WikiLoop DoubleCheck (WLDC) works on a different premise compared to tools like STiki and Huggle, which both require rollback permission to use. WLDC intends to move to a tiered, trusted model: just like Wikipedia aspires to be the encyclopedia that anyone can edit, with permissions given to editors based on account seniority and their editing activity, WikiLoop DoubleCheck explores how to grant everyone an ability to review and label a revision with their opinion, while allowing higher-tiered (trusted) editors (such as admins or those with WP:Rollback permissions) to conduct faster and more powerful actions (e.g., direct-revert) with the tool. It allows anonymous users or less-experienced (or not-yet-trusted) editors to review and conduct actions with lower risks, while gradually building up their reputation using the tool.

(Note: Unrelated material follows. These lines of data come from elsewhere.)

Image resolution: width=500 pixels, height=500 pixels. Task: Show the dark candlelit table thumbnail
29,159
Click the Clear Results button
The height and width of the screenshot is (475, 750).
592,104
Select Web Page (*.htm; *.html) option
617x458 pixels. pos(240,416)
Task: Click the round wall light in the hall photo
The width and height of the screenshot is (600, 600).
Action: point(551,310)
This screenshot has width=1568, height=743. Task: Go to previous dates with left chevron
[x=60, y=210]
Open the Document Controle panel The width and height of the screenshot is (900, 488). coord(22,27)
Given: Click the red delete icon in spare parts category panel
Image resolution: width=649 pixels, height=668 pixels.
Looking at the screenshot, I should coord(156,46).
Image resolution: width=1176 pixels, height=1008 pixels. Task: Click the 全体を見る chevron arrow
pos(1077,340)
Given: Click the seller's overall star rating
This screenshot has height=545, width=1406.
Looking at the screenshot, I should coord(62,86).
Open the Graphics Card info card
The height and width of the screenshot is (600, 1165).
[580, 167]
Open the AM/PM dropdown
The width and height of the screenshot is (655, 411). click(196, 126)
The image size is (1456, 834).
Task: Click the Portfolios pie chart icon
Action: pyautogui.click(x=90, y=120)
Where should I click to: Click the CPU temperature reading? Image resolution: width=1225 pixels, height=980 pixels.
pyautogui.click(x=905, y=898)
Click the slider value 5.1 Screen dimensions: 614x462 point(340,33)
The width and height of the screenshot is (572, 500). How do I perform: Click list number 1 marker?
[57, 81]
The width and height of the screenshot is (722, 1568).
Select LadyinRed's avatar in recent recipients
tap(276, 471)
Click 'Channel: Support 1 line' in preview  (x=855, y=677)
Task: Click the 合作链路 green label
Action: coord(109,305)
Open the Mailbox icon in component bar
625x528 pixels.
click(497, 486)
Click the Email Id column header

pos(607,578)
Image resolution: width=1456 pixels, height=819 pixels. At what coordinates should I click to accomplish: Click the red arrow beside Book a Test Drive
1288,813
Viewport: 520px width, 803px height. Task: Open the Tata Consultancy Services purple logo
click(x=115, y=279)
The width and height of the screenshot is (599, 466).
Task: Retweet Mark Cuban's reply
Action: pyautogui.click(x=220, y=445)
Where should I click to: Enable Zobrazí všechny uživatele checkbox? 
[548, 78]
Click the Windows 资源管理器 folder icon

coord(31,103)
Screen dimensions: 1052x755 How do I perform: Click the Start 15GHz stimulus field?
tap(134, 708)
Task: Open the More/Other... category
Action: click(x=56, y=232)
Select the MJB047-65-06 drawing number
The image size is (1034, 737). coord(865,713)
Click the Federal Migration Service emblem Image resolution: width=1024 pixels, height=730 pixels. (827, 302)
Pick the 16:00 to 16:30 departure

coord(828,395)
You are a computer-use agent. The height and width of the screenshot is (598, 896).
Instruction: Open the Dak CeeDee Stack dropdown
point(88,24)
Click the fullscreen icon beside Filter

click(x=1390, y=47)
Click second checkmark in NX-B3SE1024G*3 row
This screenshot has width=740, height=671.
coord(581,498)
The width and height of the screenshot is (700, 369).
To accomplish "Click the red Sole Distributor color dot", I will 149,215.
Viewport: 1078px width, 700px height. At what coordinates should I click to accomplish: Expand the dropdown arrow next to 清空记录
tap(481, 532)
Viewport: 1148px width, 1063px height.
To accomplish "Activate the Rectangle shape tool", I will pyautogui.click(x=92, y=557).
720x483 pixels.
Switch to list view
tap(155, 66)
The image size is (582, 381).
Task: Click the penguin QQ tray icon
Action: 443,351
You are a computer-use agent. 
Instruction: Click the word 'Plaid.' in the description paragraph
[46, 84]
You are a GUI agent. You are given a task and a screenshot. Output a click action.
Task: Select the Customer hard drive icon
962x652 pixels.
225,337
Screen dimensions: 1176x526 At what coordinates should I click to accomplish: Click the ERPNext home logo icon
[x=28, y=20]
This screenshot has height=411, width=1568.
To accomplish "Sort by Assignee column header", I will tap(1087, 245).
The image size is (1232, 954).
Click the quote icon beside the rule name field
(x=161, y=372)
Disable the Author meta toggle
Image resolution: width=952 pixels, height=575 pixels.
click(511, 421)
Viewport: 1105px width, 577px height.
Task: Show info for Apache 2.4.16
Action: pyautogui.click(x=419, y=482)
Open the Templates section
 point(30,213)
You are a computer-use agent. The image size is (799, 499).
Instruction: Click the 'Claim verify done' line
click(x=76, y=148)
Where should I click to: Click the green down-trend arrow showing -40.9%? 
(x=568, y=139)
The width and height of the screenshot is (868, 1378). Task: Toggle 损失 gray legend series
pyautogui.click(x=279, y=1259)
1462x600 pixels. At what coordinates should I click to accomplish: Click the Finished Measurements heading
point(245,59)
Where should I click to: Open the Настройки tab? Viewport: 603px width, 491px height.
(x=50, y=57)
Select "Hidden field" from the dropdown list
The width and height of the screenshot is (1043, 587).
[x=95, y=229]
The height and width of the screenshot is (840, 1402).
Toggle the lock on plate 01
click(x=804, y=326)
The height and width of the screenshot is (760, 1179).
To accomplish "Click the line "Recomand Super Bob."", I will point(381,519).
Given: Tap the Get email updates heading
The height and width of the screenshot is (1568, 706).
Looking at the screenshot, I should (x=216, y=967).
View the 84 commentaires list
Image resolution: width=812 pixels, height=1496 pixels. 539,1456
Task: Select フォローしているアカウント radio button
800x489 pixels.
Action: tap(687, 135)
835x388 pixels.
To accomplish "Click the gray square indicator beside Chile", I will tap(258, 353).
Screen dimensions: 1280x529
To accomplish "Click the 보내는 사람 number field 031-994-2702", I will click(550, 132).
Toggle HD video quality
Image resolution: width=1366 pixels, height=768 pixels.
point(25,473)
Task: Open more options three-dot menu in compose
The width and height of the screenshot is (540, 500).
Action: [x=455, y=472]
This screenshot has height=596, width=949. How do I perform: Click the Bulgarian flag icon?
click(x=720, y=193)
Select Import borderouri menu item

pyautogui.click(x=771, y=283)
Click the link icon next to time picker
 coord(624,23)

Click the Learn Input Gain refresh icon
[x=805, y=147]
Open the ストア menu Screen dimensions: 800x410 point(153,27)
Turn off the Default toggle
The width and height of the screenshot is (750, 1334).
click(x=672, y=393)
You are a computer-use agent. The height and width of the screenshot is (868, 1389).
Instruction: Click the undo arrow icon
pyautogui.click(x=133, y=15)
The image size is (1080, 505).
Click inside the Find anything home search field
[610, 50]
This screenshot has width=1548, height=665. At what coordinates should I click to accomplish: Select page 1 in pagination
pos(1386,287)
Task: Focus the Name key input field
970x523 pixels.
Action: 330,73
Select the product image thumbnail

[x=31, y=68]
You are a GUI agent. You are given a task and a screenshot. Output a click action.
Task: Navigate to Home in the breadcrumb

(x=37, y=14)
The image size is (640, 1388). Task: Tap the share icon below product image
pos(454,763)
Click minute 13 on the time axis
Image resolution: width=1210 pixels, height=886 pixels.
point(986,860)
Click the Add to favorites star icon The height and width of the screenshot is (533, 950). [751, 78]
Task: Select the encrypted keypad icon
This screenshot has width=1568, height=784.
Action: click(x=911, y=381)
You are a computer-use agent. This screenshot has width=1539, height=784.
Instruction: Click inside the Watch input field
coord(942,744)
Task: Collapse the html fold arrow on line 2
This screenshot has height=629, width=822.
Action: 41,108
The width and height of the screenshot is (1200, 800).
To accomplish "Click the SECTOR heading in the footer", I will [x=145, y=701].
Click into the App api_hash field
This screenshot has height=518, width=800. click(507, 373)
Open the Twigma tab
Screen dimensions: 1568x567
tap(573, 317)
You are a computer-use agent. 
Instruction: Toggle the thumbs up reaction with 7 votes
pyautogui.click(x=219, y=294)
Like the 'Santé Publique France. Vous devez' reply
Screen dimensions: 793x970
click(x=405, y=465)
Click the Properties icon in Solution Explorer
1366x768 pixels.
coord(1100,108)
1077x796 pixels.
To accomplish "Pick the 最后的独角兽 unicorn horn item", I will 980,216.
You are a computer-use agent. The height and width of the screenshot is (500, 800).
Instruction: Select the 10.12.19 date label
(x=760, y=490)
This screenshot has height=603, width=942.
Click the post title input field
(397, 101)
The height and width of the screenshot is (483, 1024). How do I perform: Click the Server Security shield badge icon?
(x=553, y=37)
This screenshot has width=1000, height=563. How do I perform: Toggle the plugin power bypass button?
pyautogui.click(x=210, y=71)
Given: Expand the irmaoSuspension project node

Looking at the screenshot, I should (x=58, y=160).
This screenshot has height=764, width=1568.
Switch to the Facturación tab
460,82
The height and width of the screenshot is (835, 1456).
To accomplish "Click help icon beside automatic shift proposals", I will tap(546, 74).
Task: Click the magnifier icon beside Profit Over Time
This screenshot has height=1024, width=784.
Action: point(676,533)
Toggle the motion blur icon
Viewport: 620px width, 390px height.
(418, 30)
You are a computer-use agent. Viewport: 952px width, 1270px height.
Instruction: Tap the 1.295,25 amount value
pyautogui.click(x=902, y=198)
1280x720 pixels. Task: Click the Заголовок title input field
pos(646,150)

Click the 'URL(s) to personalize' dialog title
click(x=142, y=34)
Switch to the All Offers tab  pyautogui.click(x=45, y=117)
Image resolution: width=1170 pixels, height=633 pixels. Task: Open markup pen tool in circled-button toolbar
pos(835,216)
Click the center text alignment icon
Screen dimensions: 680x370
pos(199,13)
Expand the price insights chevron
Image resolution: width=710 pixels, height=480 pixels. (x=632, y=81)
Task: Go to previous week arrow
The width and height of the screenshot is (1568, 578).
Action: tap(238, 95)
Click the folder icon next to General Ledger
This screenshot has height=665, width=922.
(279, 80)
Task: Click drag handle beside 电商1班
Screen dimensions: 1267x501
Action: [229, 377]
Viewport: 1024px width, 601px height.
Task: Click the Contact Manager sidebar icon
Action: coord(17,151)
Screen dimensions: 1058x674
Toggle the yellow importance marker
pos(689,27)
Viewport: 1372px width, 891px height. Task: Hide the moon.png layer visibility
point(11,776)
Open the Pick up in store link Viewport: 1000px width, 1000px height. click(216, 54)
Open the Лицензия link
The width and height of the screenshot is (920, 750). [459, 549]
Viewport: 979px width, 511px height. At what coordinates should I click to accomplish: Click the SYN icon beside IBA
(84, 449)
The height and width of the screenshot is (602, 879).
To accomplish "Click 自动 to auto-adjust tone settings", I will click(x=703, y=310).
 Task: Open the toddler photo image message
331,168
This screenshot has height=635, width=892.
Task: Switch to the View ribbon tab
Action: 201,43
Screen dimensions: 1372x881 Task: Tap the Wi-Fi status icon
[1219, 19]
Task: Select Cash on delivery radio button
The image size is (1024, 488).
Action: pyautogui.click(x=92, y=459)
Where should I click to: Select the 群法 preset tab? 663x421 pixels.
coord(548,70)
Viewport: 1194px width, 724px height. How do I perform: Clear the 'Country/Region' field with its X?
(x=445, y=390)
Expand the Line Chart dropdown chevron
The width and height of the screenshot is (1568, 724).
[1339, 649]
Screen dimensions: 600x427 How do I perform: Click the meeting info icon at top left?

Using DoubleCheck also helps to improve the ORES prediction model. While the tool displays scores from ORES and other anti-vandalism tools, like STiki and Huggle, there is also a feedback loop: tags added by editors on the tool are sent back through a route called JADE that improves this machine learning model with each revision.

Visit the WikiLoop DoubleCheck web app to start reviewing content on Wikipedia. For the direct-revert feature which is available to more experienced editors, visit DoubleCheck on WMF Labs, which is hosted on the Wikimedia Foundation's Cloud VPS.

Building WikiLoop DoubleCheck together

WikiLoop DoubleCheck didn't always have that name. About a year ago, when the prototype of the tool was launched and shared with the English Wikipedia community, several editors raised concerns about the tool's original name: Battlefield. With input from users Sadas, Xinbenlv, ElanHR, Nizil Shah, ToBeFree, Nick Moyes, and others who provided new name ideas, and a community vote, the tool was recently re-named DoubleCheck.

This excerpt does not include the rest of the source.